• [Dataset entries]

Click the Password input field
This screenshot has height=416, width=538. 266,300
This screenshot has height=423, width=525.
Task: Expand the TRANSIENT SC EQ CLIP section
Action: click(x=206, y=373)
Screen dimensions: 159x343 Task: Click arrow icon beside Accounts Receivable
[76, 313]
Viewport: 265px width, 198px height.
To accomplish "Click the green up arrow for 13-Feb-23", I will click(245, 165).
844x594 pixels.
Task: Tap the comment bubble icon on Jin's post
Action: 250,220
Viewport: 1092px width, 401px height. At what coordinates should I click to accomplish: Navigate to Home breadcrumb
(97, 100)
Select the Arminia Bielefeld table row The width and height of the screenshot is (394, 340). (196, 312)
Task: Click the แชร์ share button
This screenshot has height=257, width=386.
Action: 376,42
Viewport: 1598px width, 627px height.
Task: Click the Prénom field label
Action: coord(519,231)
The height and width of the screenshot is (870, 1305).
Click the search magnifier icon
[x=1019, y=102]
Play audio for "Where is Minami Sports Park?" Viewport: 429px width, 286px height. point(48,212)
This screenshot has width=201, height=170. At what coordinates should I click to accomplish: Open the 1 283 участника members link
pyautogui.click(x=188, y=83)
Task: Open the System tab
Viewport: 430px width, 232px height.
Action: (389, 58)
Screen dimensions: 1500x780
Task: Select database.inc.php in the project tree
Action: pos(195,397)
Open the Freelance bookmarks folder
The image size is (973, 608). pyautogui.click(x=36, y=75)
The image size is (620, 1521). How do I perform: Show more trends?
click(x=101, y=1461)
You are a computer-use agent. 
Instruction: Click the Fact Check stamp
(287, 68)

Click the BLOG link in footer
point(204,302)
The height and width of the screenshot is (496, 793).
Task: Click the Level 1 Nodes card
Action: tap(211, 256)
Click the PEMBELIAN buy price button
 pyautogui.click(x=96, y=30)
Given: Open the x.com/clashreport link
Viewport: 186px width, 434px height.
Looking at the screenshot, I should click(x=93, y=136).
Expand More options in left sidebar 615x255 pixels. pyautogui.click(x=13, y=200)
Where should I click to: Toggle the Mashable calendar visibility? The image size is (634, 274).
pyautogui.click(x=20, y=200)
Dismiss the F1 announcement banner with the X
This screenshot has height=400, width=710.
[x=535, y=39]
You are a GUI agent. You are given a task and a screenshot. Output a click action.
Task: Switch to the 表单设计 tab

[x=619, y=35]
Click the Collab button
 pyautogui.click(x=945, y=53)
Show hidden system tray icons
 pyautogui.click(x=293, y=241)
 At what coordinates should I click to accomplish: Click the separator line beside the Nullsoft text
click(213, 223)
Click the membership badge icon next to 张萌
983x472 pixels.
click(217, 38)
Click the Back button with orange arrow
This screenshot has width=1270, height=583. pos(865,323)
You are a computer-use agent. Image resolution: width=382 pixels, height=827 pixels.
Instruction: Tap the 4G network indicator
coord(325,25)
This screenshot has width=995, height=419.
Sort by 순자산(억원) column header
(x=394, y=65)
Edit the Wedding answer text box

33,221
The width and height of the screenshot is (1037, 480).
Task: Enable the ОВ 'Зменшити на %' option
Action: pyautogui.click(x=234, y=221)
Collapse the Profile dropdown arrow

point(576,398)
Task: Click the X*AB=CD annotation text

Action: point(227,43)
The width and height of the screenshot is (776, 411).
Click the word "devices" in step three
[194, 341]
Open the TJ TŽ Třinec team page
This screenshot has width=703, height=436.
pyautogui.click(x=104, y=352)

• [Task instructions] Where a line in the entries holds the word "agent", copy that line.

• [Written answer]
You are a computer-use agent. 
You are a GUI agent. You are given a task and a screenshot. Output a click action.
You are a computer-use agent. Image resolution: width=382 pixels, height=827 pixels.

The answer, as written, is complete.